Le piastrine  sono fondamentali per il nostro organismo in quanto esse sono responsabili del processo di rimarginazione  dei tessuti in caso di ferite e quando si perde del sangue. Talvolta, anche senza avvisaglie o sintomi apparenti, può capitare che dopo aver effettuato le analisi del sangue, il livello di queste sia basso ed in tal caso bisogna intervenire, sia perché appunto sono fondamentali per la sopravvivenza, sia perché un drastico calo di esse potrebbe celare alcune patologie, ma nella maggior parte dei casi, l’ abbassamento delle piastrine è causato da una lieve anemia o dallo stato di gravidanza ed un medico sicuramente vi consigliera in maniera opportuna per reintegrarle. Esistono inoltre alcune strategie “naturali” da poter attuare, vediamo allora come curare le piastrine basse:

per prima cosa è opportuno concentrarsi sull’ alimentazione, che dovrà essere sicuramente riequilibrata.
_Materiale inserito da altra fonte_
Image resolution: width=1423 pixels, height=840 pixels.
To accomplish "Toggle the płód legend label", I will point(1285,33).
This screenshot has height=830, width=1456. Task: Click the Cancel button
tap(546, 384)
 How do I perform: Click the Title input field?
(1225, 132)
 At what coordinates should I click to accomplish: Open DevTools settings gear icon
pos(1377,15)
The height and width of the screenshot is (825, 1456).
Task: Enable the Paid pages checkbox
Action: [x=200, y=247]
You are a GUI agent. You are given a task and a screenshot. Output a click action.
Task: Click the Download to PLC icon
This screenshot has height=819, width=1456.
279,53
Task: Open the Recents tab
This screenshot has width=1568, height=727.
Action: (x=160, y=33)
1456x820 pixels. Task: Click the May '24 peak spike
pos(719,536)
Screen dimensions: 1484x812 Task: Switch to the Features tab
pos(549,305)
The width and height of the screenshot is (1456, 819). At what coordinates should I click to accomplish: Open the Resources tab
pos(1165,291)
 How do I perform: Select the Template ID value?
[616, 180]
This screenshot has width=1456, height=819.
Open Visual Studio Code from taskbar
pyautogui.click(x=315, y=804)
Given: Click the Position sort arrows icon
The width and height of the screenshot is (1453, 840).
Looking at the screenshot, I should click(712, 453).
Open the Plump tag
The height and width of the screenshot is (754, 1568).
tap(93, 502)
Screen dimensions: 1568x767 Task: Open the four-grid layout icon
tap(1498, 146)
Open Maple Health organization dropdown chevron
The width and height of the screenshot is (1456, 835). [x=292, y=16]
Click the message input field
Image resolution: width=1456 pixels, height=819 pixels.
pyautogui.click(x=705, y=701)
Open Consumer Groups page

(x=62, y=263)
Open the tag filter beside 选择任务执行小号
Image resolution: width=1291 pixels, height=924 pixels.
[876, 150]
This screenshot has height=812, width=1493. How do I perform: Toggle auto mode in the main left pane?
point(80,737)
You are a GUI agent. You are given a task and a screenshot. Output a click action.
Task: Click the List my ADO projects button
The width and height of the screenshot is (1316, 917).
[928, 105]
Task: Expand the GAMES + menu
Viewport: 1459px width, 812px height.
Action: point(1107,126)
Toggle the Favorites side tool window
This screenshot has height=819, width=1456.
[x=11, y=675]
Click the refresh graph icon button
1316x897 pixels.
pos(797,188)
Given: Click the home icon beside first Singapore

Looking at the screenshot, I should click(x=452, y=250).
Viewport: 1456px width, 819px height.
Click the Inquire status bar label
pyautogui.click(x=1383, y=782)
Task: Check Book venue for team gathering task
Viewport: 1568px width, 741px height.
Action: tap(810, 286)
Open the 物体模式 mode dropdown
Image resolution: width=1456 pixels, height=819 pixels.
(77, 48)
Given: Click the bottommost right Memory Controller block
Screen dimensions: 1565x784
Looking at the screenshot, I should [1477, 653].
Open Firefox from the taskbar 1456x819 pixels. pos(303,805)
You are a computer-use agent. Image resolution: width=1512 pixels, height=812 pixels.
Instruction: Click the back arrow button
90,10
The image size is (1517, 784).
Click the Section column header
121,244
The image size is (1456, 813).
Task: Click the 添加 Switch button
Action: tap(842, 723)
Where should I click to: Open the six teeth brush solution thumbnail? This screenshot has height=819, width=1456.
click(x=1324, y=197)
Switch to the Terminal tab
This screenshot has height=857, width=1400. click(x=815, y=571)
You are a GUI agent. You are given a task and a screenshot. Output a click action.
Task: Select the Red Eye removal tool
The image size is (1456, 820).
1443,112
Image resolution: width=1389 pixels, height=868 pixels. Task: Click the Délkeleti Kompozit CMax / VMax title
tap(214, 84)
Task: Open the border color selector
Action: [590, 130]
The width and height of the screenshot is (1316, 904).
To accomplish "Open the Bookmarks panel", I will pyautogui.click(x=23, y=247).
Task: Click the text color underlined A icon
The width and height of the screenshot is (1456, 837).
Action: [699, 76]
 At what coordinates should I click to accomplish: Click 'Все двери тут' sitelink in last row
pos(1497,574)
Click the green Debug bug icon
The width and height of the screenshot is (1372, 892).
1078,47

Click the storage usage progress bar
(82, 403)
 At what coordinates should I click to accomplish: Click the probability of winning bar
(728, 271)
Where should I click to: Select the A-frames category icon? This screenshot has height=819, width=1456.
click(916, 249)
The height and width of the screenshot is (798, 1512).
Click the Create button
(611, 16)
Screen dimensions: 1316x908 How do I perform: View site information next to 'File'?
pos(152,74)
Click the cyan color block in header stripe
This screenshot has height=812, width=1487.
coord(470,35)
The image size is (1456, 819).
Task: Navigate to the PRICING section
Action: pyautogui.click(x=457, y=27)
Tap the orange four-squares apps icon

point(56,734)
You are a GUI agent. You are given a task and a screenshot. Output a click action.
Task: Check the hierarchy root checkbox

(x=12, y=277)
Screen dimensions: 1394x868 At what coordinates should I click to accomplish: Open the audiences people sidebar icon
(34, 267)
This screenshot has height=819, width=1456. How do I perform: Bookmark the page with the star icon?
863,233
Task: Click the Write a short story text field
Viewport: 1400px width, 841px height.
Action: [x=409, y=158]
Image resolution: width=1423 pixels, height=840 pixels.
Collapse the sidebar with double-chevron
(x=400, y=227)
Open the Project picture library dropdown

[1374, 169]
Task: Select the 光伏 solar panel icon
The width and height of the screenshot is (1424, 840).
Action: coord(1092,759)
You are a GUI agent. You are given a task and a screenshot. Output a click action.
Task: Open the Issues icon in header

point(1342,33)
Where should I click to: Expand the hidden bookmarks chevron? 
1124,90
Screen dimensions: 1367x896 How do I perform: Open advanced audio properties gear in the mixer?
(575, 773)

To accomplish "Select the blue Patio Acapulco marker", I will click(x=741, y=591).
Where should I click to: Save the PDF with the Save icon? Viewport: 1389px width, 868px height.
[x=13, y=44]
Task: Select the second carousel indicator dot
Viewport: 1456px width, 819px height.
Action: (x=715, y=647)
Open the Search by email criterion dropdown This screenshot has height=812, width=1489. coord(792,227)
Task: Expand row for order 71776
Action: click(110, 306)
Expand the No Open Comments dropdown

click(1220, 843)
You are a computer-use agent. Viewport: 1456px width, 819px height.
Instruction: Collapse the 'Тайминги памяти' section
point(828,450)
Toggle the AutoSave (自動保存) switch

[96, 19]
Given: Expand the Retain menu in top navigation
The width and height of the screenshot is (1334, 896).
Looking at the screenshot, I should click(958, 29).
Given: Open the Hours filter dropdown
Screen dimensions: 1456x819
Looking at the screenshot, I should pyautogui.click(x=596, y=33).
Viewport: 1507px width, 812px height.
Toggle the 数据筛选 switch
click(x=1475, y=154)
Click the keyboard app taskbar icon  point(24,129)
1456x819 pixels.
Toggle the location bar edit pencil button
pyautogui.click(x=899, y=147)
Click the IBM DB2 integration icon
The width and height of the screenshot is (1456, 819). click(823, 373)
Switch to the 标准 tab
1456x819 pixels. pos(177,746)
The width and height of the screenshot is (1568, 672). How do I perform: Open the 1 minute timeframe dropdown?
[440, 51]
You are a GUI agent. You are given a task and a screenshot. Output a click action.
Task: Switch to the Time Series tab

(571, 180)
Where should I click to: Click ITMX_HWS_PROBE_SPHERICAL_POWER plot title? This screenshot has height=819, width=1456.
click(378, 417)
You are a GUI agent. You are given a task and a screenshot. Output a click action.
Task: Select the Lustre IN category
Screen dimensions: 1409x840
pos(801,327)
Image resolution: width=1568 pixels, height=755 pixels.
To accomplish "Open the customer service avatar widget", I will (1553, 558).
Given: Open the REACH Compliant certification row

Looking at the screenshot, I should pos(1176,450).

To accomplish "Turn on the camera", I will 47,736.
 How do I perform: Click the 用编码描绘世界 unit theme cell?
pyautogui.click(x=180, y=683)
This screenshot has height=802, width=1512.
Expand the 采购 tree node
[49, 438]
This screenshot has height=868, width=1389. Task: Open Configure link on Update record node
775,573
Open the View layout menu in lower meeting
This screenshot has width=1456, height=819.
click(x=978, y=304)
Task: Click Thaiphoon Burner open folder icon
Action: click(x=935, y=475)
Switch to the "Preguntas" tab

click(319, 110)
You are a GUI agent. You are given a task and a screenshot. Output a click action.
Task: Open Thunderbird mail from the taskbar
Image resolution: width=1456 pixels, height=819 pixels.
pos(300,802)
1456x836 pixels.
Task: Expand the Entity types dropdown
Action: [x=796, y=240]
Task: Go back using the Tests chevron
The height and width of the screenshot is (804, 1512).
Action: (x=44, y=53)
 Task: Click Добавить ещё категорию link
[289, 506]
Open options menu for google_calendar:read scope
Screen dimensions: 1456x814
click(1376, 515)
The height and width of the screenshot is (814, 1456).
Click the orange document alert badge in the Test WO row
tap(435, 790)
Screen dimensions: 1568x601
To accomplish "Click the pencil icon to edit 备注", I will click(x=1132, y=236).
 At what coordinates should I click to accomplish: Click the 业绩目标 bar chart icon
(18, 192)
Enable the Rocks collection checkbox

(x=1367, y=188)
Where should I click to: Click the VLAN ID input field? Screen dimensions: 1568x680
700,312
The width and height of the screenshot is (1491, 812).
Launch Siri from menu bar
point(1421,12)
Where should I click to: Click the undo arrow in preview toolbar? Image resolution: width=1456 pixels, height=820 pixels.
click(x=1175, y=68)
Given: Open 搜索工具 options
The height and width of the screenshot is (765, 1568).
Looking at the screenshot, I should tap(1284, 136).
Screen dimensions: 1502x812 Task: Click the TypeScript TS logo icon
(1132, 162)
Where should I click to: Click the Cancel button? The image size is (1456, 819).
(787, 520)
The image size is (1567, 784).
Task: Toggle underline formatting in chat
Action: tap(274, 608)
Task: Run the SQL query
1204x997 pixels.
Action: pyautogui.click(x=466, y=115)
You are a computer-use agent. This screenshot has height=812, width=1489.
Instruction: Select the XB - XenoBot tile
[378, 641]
In particolar modo avrete bisogno di introdurre vitamine e sali minerali, quindi dovrete introdurre nella vostra dieta molta frutta e verdura, in particolar  modo, molto funzionali allo scopo sono le carote, il sedano, le barbabietole, gli agrumi, i kiwi, le fragole, poi per introdurre buone quantità di ferro, mangiate peperoni rossi, spinaci, legumi e fegato. Anche il consumo di pesce sarà particolarmente utile per migliorare la vostra salute, in particolare quello ricco di omega 3, ovvero il salmone ed il tonno. Eliminate dalla vostra vita le cattive abitudini come il consumo di alcool e fumo e cercate di riposare bene, almeno 8 ore per notte. Se conducete una vita troppo sedentaria, prendete l’ abitudine di fare un po’ di movimento, anche poco ma con costanza, una passeggiata a passo veloce, un’ uscita in bicicletta, il fare le scale a  piedi, andranno già bene per cominciare. Le piante pure possono aiutarci molto, l’ Hydrastis canadensis ad esempio aiuta molto in questi casi, soprattutto se consumata in abbinamento alla vitamina C.